Essa transformação fez do Nordeste o polo da energia eólica no
Brasil: a região responde por 75% da capacidade de produção nacional (o
restante se concentra no Sul do país) e 85% da energia gerada de fato no
país por essa fonte. Dos cinco maiores Estados produtores, quatro são
da região: Rio Grande do Norte, Ceará, Bahia e Piauí – o Rio Grande do
Sul completa a lista.
Bons ventos
O que torna o Nordeste tão atraente para esse tipo de atividade? Trata-se de uma vocação natural da região, segundo o ministro de
Minas e Energia, Eduardo Braga, opinião compartilhada por especialistas
ouvidos pela reportagem.
“O vento brasileiro está predominantemente localizado na parte
setentrional do Nordeste, com potencial identificado de 300 gigawatts”,
diz Braga à BBC Brasil. “Esse potencial tem se revelado cada vez mais
eficiente, levando a um investimento significativo nessa região.”

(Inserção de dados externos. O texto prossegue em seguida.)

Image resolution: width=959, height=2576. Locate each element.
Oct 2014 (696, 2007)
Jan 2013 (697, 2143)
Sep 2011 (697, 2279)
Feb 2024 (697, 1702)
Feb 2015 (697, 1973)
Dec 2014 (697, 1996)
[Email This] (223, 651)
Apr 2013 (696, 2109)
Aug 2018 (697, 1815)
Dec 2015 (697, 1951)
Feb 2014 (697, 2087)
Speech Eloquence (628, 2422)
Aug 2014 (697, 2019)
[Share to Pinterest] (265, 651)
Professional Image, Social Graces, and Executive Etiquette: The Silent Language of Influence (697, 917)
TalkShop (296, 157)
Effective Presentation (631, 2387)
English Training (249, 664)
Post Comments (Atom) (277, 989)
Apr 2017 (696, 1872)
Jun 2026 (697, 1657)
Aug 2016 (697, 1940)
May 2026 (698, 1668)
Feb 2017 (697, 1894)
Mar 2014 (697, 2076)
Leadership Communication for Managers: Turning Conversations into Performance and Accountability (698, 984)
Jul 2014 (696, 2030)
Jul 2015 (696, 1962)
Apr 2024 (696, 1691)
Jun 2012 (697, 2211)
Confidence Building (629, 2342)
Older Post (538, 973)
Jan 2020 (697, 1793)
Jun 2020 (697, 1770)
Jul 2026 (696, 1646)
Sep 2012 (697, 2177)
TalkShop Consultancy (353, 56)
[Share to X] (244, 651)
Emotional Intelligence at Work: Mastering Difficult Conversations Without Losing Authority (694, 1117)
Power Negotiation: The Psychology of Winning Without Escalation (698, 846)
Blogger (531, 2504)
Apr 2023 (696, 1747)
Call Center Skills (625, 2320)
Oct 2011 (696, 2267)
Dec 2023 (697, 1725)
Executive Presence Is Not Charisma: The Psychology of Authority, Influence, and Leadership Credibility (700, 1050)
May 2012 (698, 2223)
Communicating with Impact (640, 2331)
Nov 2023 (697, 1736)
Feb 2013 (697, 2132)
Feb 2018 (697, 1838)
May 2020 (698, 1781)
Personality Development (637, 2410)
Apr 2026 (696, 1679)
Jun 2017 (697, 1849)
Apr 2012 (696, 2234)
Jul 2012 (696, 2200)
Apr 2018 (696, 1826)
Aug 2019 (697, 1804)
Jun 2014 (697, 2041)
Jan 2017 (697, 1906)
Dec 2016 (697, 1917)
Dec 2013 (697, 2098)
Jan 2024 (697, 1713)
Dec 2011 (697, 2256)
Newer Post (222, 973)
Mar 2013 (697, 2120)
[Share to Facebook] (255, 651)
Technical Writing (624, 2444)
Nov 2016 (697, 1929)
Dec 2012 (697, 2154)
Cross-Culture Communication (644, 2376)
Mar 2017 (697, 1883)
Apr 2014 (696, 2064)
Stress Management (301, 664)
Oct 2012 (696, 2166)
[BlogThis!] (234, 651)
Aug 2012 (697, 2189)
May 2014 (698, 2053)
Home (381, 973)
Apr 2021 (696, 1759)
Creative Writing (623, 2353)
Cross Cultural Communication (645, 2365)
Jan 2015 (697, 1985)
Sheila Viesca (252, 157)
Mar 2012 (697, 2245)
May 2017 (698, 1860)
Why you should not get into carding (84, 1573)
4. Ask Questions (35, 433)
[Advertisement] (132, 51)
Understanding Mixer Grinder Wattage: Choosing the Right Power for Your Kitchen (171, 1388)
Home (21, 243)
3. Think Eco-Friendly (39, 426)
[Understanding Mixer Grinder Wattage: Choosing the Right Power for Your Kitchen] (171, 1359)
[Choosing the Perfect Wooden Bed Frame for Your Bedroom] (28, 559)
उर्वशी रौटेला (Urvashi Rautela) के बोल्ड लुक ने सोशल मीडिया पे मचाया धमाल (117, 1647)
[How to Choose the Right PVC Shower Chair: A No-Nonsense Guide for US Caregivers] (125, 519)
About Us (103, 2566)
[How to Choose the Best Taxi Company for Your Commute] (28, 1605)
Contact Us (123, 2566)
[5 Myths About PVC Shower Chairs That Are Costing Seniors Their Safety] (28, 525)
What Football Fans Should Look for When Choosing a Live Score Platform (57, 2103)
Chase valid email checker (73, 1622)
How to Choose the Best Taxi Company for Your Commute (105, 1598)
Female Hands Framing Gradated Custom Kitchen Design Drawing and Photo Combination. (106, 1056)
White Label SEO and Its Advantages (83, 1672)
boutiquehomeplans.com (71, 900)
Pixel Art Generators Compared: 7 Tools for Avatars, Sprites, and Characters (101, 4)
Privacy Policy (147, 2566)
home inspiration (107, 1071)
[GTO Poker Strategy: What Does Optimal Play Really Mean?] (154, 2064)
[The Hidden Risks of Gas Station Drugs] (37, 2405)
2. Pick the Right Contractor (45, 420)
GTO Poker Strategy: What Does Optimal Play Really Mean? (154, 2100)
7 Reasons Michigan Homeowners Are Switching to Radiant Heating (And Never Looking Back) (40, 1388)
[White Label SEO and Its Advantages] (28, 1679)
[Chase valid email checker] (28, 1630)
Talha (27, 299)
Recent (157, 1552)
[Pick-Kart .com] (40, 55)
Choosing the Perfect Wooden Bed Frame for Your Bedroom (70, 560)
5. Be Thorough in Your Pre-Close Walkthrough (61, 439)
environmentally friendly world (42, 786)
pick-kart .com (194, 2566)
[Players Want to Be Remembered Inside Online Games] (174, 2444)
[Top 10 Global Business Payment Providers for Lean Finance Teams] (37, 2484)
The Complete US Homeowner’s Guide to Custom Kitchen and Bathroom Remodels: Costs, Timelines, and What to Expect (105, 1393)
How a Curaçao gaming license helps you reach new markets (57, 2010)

Élbia Gannoum, presidente da Abeeólica, explica que, enquanto a média
de produtividade de um gerador eólico é de 28% a 30% no mundo e supera
50% no Brasil, este índice atinge picos de 83% no Nordeste. “Além de ter uma velocidade bem superior à necessária para geração de
energia, o vento na região é unidirecional e estável, sem rajadas. Isso
significa que a energia é produzida o tempo todo”, afirma Gannoum.
“Este tipo de vento vem do Atlântico e chega a mais três outros
países: Etiópia, Venezuela e Somália. Mas eles não têm parques eólicos
para aproveitá-lo.” Maurício Tolmasquim, presidente da Empresa de Pesquisa Energética
(EPE), que é vinculada ao Ministério de Minas e Energia, afirma que a
produção eólica faz do Brasil e, por consequência, do Nordeste, um “case
de sucesso em energia eólica no mundo” que seria estudado “por países
da Europa, como a Alemanha, e outros da América Latina”.
“Fui convidado para integrar a mesa de abertura do seminário da
associação europeia de energia eólica. Será emblemático ter um
brasileiro participando de um evento feito por europeus e para europeus.
Isso mostra o interesse do mundo por nós.”
Expansão
Os primeiros estímulos à geração de energia eólica no país se deram em
2002, com a criação do Programa de Incentivo às Fontes Alternativas de
Energia Elétrica pelo governo federal, que tinha a meta de diversificar a
matriz energética nacional por meio de subsídios.
Quatro parques eólicos entraram em operação no país em 2006, segundo a
Operadora Nacional do Sistema Elétrico (ONS). Três anos depois,
passaram a ser realizados no país leilões voltados exclusivamente para a
construção de parques e usinas eólicos.
Nesse modelo, a Aneel determina a quantidade de energia necessária a
ser fornecida. As empresas interessadas apresentam projetos para atender
a demanda, de acordo com critérios estabelecidos do governo, entre eles
o valor máximo a ser cobrado pela energia. Vencem aqueles com a melhor
relação entre eficiência e custo. O contrato dura 20 anos.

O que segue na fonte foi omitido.